Try it> Write out, word for word, only the lines from the one with "蜀ICP备19033681号-5 (84, 2566)" to the end of the data below.

[Stored data entries]

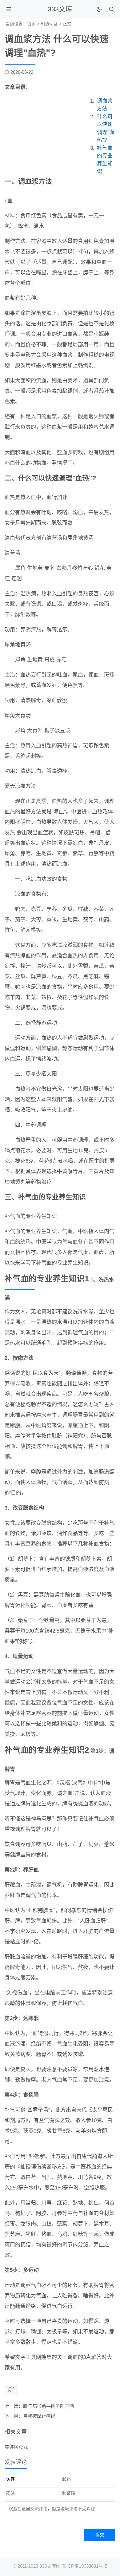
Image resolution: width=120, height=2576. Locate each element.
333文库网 (50, 2566)
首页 (31, 23)
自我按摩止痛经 (39, 2416)
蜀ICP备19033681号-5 (84, 2566)
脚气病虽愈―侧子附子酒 (48, 2406)
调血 (11, 2389)
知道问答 (49, 23)
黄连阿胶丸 (16, 2447)
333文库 (60, 9)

Answer box>
蜀ICP备19033681号-5 (84, 2566)
脚气病虽愈―侧子附子酒 (48, 2406)
调血 (11, 2389)
知道问答 (49, 23)
黄连阿胶丸 (16, 2447)
333文库 (60, 9)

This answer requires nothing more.